### BRIEF
Give back each line of the listing below that contains the string "agent".

━━ DATA RECORDS

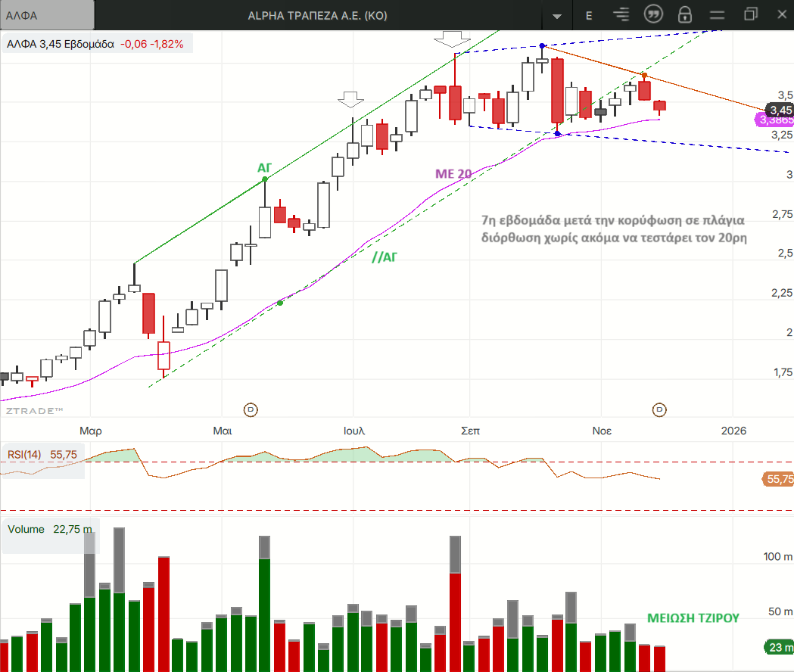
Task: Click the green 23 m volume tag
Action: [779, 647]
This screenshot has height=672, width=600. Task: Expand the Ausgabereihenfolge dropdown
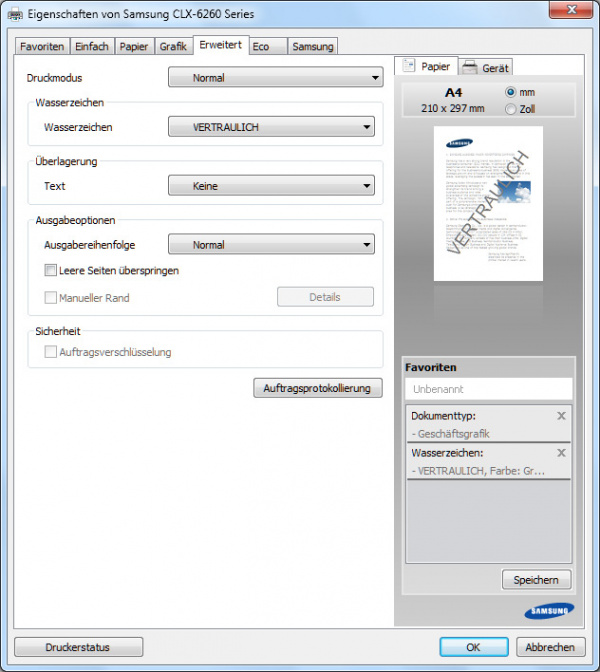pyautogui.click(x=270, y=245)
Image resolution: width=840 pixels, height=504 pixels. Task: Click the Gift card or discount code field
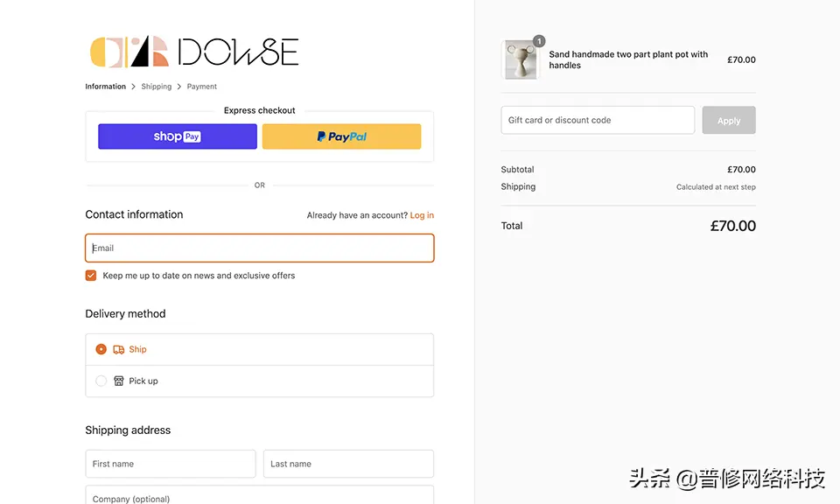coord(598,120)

━━━━
━━ DATA RECORDS

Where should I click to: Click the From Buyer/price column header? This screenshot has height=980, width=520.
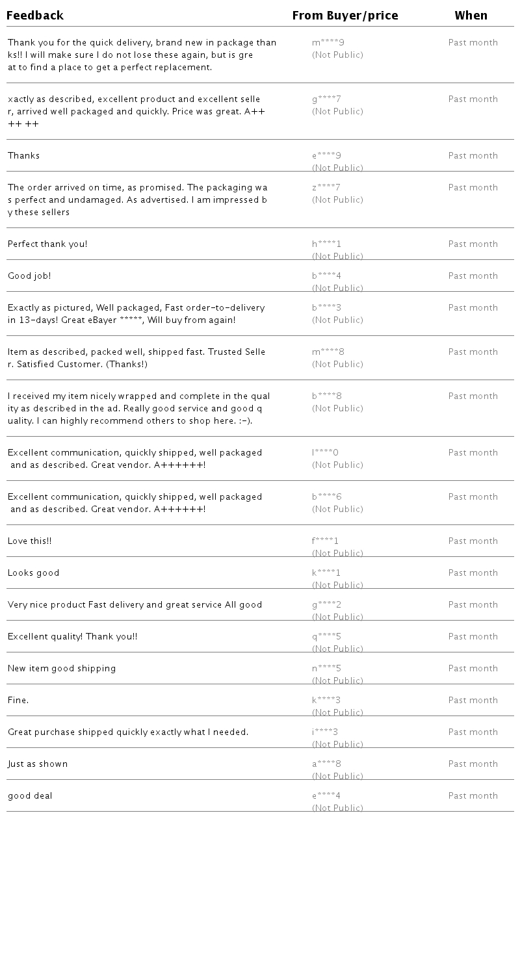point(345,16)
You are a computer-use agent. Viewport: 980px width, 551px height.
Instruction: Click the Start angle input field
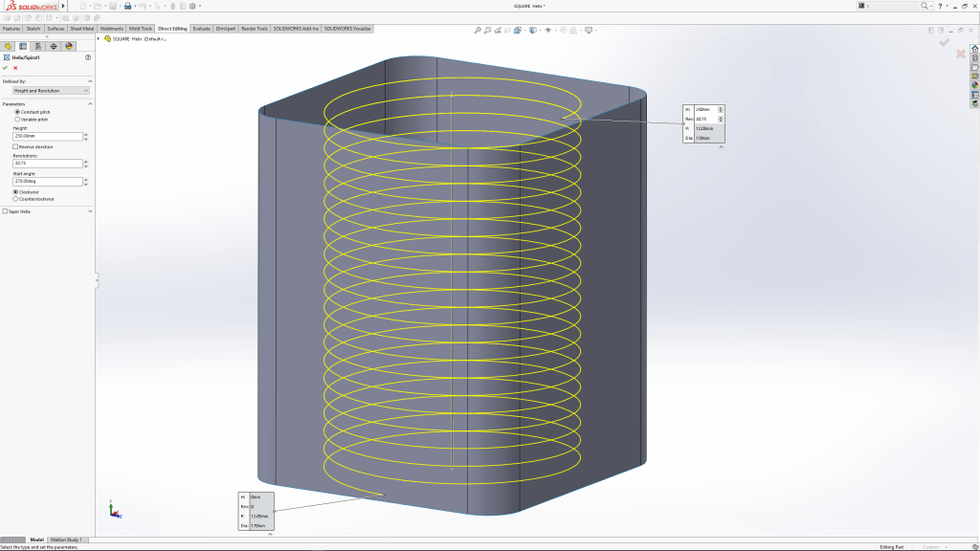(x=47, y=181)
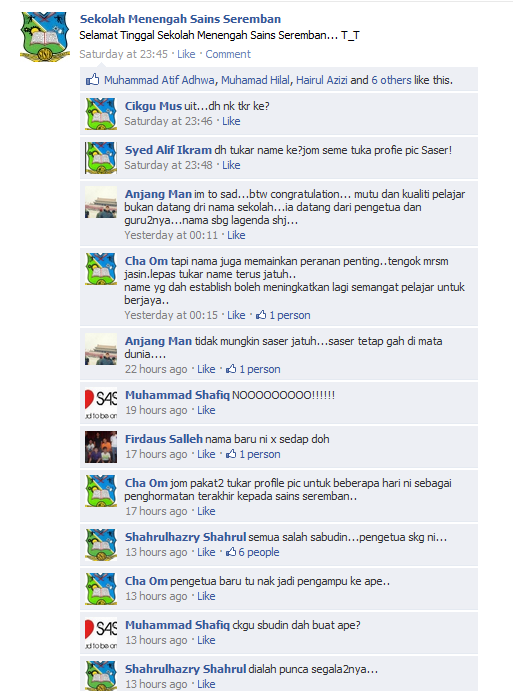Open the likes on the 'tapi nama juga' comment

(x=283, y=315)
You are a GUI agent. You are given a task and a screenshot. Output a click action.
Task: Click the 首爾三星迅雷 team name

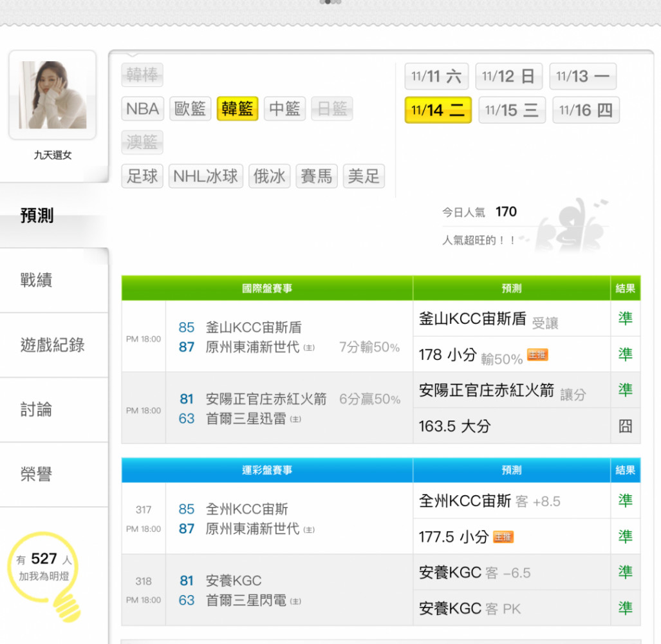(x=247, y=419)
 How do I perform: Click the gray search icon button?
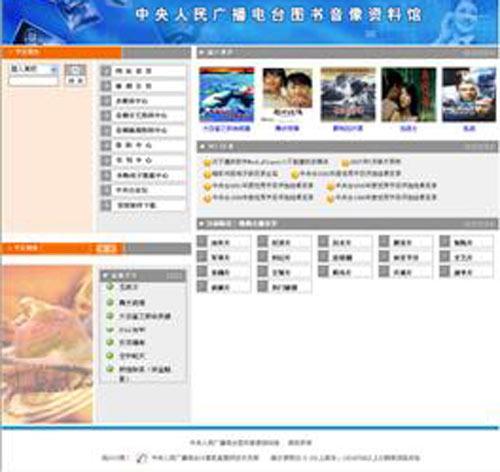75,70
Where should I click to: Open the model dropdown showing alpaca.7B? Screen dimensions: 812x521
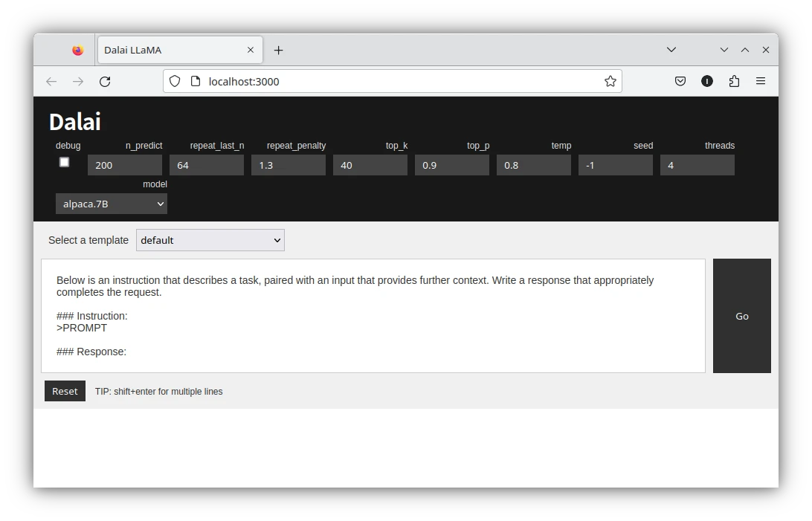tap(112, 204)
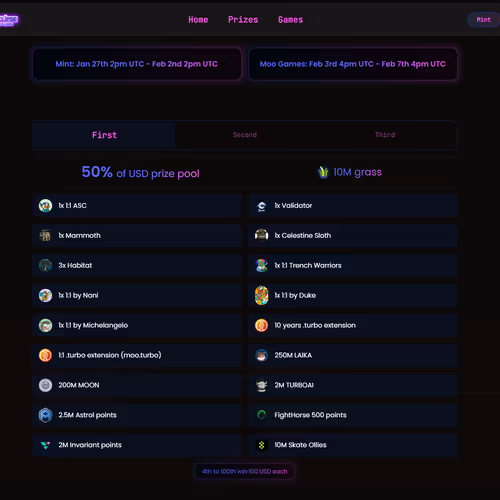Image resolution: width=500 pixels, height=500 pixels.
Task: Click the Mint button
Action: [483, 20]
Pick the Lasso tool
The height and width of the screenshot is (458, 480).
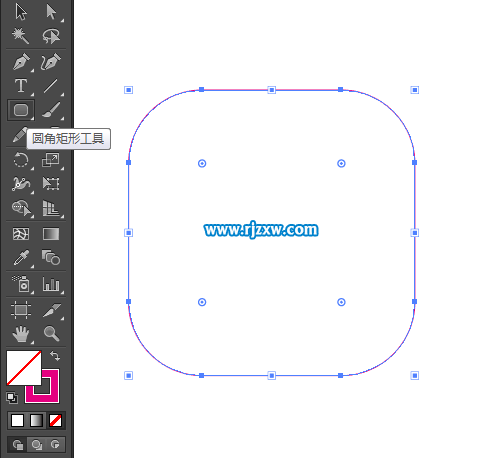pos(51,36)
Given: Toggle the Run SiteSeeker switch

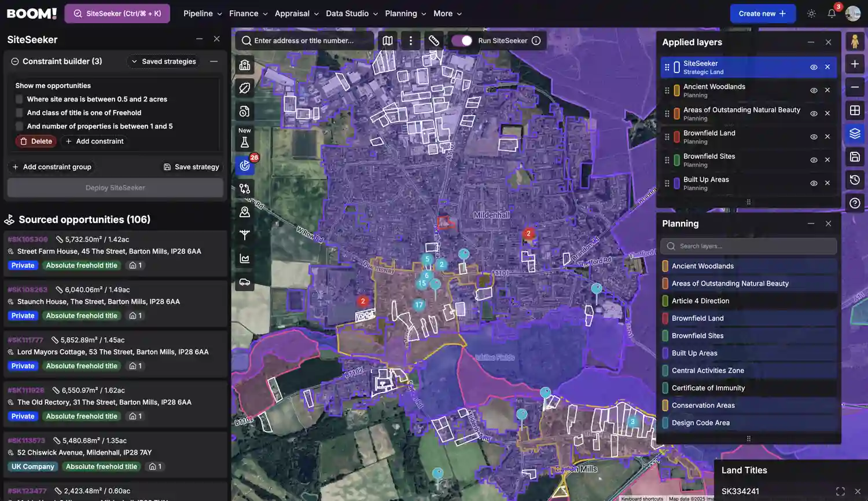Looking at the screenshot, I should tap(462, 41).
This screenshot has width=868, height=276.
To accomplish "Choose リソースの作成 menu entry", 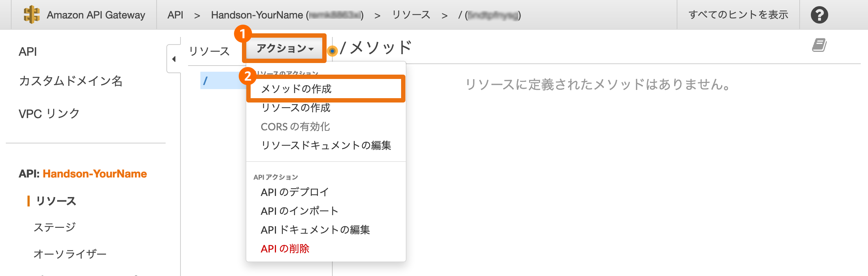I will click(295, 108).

━━━━

### TASK RESPONSE
You are a computer-use agent. Viewport: 980px width, 551px height.
You are a GUI agent. You are given a task and a screenshot. Output a click action.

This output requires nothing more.